On the Benefits Cap - Evidence, Belief and 'What Works'

Iain Duncan Smith - who happens to be Secretary of State for Work and Pensions as well as my MP - thinks the benefit cap is working. More than that, he has "a belief" that it is working, according to an interview he gave on Radio 4's Today programme. That's OK then...

Iain Duncan Smith - who happens to be Secretary of State for Work and Pensions as well as my MP - thinks the benefit cap is working. More than that, he has "a belief" that it is working, according to an interview he gave on Radio 4's Today programme.
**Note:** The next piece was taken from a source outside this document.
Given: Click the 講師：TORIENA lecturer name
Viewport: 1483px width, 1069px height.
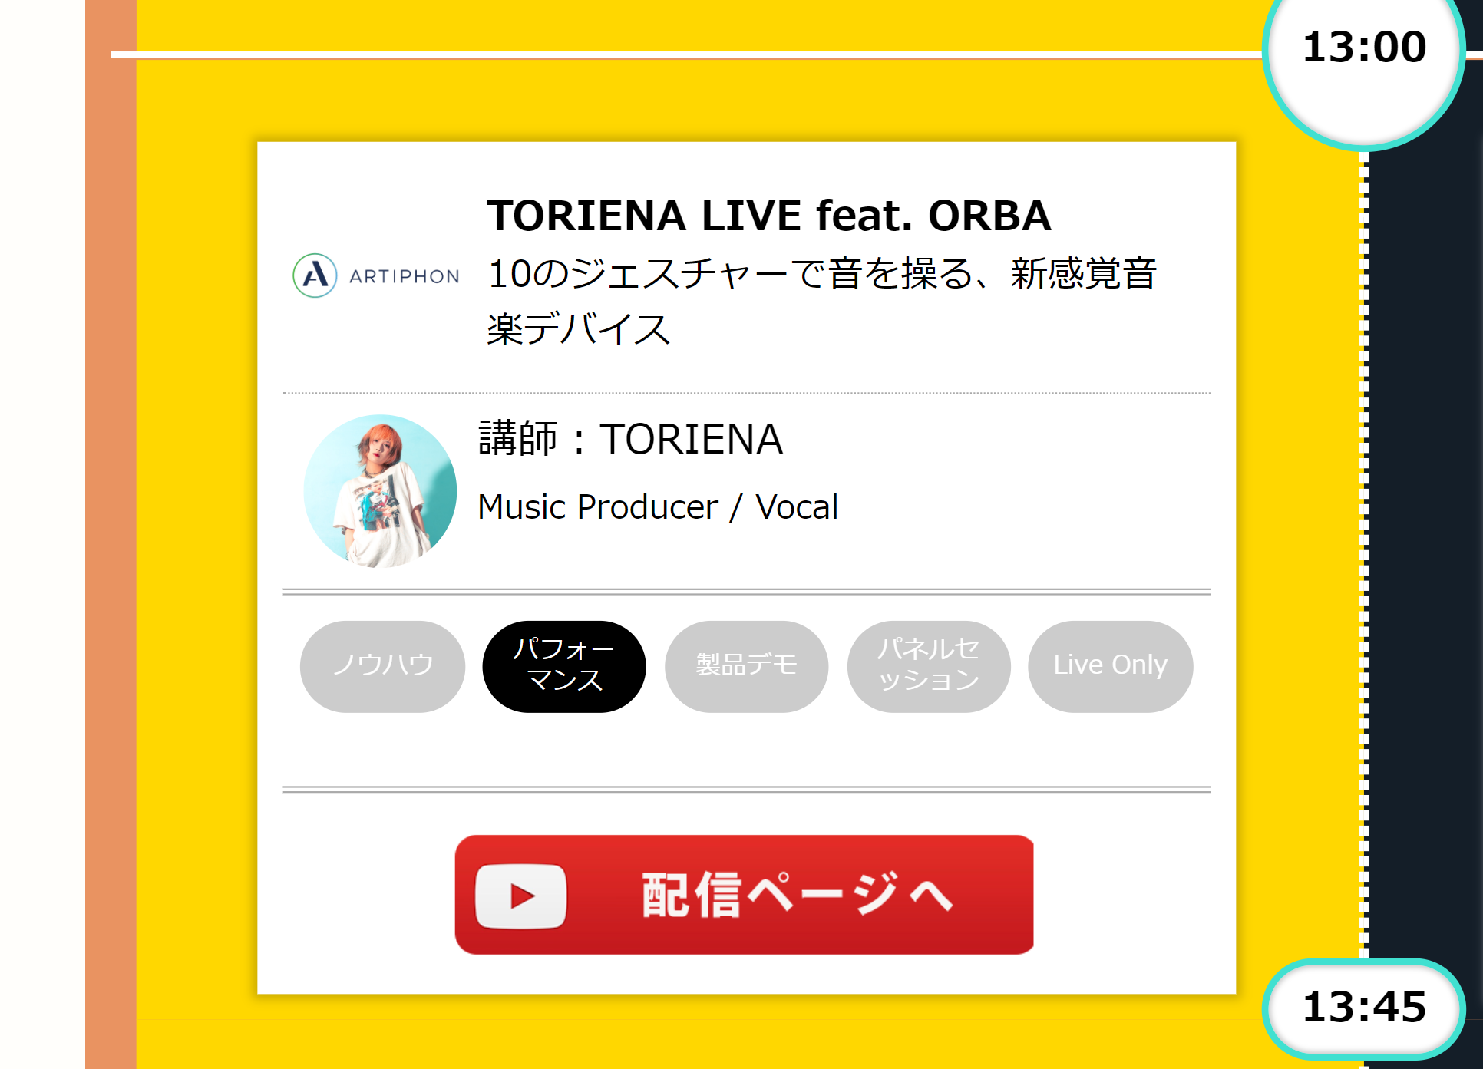Looking at the screenshot, I should pyautogui.click(x=630, y=439).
That's OK then, we can all rest easy knowing that IDS' belief trumps the Office of National Statistics' view that IDS was being less-than-accurate in his use of evidence - evidence, lest we forget, produced by his own department.

Perhaps this is a dispute over IDS' definition of "works," in that the ONS criticised him for claiming that the £26k cap had resulted in 8,000 people moving into work (in the absence of any causal link), whereas the Secretary of State might be thinking it "works" rather well as a populist electioneering straregy, what with nearly 80% people supporting it in principle.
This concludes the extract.